Navy awaiting DNA results on body identified as Gulf War’s first casualty

By Ron Word, AP
Monday, August 3, 2009

Further tests on body of Navy pilot from Gulf War

WASHINGTON — The Navy awaited DNA test results Monday on the skeletal remains identified through dental records as those of pilot Michael “Scott” Speicher, who was called the first casualty of the 1991 Gulf War.

The results, due later this week, are not expected to completely solve the mystery of how Speicher died on the first night of the war 18 years ago. The remains are small and fragmentary and are not expected to yield a definite cause of death.

Pentagon spokesman Bryan Whitman said the remains will be turned over to Speicher’s family after tests are complete.

For nearly two decades, Speicher’s family, from outside Jacksonville, Fla., pressured the Defense Department to find an answer. Finally, the Pentagon announced Sunday that his remains had been found.

Cindy Laquidara, the family’s attorney, said the family is dealing with grief and what she called a lack of information. She said family members want to talk to the Defense Department before commenting.

Laquidara said the family disputes the presumption that Speicher died while ejecting or in the crash.

“All the information we have received over the past 15 years is contrary to that. The fact that he ejected — the determination he ejected — there is a lot of information that conflicted with that.”

The family has asked for a meeting but Laquidara said no time or place has been set.

The family has not announced plans for funeral or memorial services. Speicher already has a tombstone at Arlington National Cemetery.

Shot down over west-central Iraq on a combat mission on Jan. 17, 1991, Speicher was declared killed by the Pentagon hours later. Defense Secretary Dick Cheney went on television and announced the U.S. had suffered its first casualty of the war.

But 10 years later, the Navy changed his status to missing in action, citing an absence of evidence that Speicher had died. In October 2002, the Navy switched his status to “missing/captured,” although it has never said what evidence it had that he ever was in captivity. More reviews followed, without definitive answers.

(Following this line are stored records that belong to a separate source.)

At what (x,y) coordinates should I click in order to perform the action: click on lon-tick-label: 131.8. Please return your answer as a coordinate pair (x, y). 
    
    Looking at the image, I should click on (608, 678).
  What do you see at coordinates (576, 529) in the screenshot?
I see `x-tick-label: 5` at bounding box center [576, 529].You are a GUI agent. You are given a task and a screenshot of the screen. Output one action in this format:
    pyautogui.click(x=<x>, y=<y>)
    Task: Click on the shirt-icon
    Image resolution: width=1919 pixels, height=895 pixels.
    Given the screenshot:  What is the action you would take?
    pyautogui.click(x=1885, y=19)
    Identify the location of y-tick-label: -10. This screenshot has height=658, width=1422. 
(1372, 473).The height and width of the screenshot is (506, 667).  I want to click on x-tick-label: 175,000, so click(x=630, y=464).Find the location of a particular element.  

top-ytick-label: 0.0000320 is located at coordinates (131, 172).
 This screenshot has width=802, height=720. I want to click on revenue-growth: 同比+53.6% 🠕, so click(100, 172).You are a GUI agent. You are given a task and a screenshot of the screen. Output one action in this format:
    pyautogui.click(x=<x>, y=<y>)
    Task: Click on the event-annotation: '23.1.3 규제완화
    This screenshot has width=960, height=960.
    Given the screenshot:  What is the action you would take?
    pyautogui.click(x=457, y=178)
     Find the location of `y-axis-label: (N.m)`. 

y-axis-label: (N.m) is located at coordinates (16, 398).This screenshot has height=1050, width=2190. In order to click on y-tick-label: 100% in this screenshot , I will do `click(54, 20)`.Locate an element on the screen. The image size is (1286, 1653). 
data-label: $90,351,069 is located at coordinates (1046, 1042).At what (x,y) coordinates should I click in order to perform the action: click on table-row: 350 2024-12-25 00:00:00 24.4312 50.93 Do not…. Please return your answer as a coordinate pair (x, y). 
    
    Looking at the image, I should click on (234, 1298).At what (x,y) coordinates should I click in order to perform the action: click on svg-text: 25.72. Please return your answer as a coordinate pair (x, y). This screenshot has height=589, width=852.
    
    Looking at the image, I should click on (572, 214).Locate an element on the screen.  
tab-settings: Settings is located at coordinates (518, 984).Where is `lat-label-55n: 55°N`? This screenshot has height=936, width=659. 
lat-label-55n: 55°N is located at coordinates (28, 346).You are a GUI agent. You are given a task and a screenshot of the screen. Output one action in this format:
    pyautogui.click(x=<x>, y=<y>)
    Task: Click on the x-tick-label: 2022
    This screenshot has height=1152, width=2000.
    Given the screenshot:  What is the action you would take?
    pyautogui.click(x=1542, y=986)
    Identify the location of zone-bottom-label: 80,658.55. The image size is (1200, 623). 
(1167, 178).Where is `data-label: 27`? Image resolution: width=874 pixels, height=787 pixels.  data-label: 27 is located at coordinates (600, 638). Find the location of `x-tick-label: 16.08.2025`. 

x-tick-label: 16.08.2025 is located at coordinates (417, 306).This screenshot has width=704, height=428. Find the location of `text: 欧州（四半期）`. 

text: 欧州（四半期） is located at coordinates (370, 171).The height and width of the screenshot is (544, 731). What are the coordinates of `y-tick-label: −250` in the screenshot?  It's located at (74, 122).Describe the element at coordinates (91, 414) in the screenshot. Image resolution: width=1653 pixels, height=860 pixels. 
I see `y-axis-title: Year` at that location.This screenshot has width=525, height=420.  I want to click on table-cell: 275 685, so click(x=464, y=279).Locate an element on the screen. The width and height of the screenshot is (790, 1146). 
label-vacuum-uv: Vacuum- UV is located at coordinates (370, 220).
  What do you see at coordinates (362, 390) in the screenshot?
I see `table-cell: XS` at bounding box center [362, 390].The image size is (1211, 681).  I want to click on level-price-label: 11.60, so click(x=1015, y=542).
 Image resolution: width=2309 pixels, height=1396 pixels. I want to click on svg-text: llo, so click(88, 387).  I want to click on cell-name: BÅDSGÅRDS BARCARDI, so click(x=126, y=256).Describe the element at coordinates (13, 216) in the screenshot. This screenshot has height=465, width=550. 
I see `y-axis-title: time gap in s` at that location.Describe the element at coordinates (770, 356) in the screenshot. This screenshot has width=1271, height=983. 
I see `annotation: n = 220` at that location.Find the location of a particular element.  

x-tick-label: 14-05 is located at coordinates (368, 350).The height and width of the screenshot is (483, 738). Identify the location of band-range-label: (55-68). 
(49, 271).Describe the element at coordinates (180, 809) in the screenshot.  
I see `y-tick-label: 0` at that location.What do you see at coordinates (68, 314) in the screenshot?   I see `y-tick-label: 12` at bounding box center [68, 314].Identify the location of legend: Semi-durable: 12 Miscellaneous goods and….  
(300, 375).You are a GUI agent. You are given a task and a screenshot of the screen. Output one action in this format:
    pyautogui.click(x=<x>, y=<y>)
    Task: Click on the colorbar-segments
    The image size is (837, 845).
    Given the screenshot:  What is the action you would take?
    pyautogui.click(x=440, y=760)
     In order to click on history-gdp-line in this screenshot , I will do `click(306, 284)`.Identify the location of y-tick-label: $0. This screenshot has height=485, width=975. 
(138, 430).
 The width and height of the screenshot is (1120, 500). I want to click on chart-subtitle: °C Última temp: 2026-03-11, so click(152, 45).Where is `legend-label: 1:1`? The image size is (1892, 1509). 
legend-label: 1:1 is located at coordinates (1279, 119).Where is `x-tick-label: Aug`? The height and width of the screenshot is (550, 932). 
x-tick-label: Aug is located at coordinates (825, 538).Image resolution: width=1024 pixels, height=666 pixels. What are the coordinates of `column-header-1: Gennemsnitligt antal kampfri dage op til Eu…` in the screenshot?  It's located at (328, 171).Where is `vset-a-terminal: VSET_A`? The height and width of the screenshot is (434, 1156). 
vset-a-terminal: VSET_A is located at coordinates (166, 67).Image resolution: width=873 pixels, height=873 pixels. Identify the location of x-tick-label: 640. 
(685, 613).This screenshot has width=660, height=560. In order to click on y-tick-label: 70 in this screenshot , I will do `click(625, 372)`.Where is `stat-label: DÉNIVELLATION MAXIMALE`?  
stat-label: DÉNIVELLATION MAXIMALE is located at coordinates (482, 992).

Over the years, critics contended the Navy had not done enough, particularly right after the crash, to search for the 33-year-old Speicher.

Officials said Sunday that they got new information last month from an Iraqi, who helped lead Marines to two others who identified the burial site in the western desert.

The military recovered bones and multiple skeletal fragments and Speicher was positively identified by matching a jawbone and dental records.

The Armed Forces Institute of Pathology in Rockville, Md., is running DNA tests on the remains and comparing them with DNA reference samples from family members.

Word reported from Jacksonville, Fla.